Gandhi gives himself up tirelessly to this idea. He says spinning is a duty for all India.[76] He wants poor children to pay for their tuition at school by a certain number of hours of spinning; he wants every one, man and woman, to contribute at least one hour a day, as charity, to spinning. He gives the most precise directions as to the choice of cotton, spinning-wheels, etc., and information on all sorts of technical details of spinning and weaving; he gives practical advice to those who wish to buy hand-woven cloth, to the fathers of large families, as well as to pupils in the schools. He explains, for instance, how one may start a Swadeshi shop—a shop dealing in the products of Hindu industry—with but little capital, make ten per cent profits, etc. He becomes lyrical when he describes the "music of the spinning-wheel,"[77] the oldest music in India, which delighted Kahir, the poet-weaver, and Aureng-Zeb, the great emperor, who wove his own caps.

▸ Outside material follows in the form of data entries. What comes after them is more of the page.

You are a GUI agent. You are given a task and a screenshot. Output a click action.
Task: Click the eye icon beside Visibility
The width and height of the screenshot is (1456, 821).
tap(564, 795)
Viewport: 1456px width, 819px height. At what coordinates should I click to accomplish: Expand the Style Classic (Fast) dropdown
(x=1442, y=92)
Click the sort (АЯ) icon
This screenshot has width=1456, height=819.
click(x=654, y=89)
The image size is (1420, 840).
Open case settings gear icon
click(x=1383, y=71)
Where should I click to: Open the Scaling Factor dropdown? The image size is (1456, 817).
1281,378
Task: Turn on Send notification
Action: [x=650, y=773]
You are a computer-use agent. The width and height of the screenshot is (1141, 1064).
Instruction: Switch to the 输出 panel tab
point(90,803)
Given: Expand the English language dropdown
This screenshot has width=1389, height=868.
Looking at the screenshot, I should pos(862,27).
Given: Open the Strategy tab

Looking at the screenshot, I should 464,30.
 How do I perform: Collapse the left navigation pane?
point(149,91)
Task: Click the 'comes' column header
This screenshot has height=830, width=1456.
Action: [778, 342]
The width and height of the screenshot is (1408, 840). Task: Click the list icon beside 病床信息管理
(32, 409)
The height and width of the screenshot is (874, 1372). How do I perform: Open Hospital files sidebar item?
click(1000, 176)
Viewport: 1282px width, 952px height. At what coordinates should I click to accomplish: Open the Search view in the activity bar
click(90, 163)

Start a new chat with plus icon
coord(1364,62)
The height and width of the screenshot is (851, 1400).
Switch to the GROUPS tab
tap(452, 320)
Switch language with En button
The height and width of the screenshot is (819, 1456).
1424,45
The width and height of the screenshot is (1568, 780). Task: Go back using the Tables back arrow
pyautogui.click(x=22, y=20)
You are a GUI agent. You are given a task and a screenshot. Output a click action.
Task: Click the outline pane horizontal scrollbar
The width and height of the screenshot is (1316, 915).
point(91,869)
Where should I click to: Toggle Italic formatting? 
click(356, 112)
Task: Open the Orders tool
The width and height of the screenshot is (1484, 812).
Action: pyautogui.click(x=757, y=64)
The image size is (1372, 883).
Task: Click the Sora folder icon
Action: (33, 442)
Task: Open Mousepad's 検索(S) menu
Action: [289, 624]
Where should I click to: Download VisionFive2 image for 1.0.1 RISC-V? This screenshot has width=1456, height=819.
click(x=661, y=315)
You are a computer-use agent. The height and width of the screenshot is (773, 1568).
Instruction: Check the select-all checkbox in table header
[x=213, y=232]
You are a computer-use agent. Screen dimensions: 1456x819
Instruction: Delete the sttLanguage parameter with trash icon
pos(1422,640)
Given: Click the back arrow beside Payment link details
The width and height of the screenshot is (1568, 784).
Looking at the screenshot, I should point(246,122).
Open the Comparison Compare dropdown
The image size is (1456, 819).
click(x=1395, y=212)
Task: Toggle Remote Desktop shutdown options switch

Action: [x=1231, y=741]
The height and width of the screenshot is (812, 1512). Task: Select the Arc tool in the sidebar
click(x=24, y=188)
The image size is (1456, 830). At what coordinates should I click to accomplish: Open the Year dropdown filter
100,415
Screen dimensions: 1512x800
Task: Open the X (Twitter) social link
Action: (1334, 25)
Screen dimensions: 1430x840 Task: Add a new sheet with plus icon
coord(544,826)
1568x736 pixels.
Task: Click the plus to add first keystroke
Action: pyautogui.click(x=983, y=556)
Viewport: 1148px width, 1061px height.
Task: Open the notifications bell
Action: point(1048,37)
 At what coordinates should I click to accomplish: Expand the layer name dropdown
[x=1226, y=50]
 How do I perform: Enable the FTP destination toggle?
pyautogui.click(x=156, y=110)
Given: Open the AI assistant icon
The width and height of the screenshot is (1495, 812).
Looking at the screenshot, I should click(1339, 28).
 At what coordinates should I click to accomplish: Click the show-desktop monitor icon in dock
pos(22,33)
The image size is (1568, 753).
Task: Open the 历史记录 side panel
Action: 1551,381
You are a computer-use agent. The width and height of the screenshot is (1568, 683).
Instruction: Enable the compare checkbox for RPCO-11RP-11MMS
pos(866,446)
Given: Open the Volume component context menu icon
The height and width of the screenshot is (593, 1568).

Gandhi was able to fire public enthusiasm. The great ladies of Bombay took up spinning. Hindu and Moslem women agreed to wear only national cloth, which became all the fashion. Tagore, too, praised this khaddar or khadi, as the hand-woven cloth was called, which he said was in excellent taste. Orders poured in. Some came from as far as Aden and Baluchistan.

But the disciples of Swadeshi went a little too far when they began boycotting foreign materials, and even Gandhi, usually sane and well balanced, was carried away. In August, 1921, he ordered the binning of all foreign goods in Bombay, and as in the days of Savonarola in Florence, Christo regnante, magnificent family heirlooms, priceless stuffs and materials, were piled into huge heaps and devoured by the flames in the midst of riotous cheers and enthusiasm. In this connection one of the most broad-minded Englishmen in India, C. F. Andrews, a great friend of Rabindranath Tagore, wrote a letter to Gandhi. While expressing his great admiration for the Mahatma, he deplored that such valuable materials should have been burned instead of having been given to the poor. He added that he believed the process of destruction called forth the worst instincts of the masses, and he protested against the outbursts of a nationalism which virtually set destruction up as a religious dogma. He could not help feeling that it was sinful to destroy the fruits of human toil. Andrews had approved Gandhi's campaign and had even begun wearing khaddar but now he wondered whether it was right to continue to do so. The burning cloth in Bombay had shaken his faith in the Mahatma.

In publishing Andrews's letter in "Young India" Gandhi said he regrets nothing. He does not bear ill will to any race whatsoever, nor does he demand the destruction of all foreign goods. He merely wants to destroy the goods which harm India. Millions of Indians have been ruined by English factories, which, by taking work away from India, have turned thousands upon thousands of Indians into pariahs and mercenaries and their women into prostitutes. India is already inclined to hate her British dominators. Gandhi does not wish to strengthen this hatred. On the contrary, he wants to side-track it, to turn it away from people to things. The Indians who bought the materials are as guilty as the British who sold them. The materials were not burned as an expression of hatred for England, but as a sign of India's determination to break with the past. It was a necessary surgical operation. And it would have been wrong to give these "poisonous" materials to the poor, for the poor too, have a sense of honor.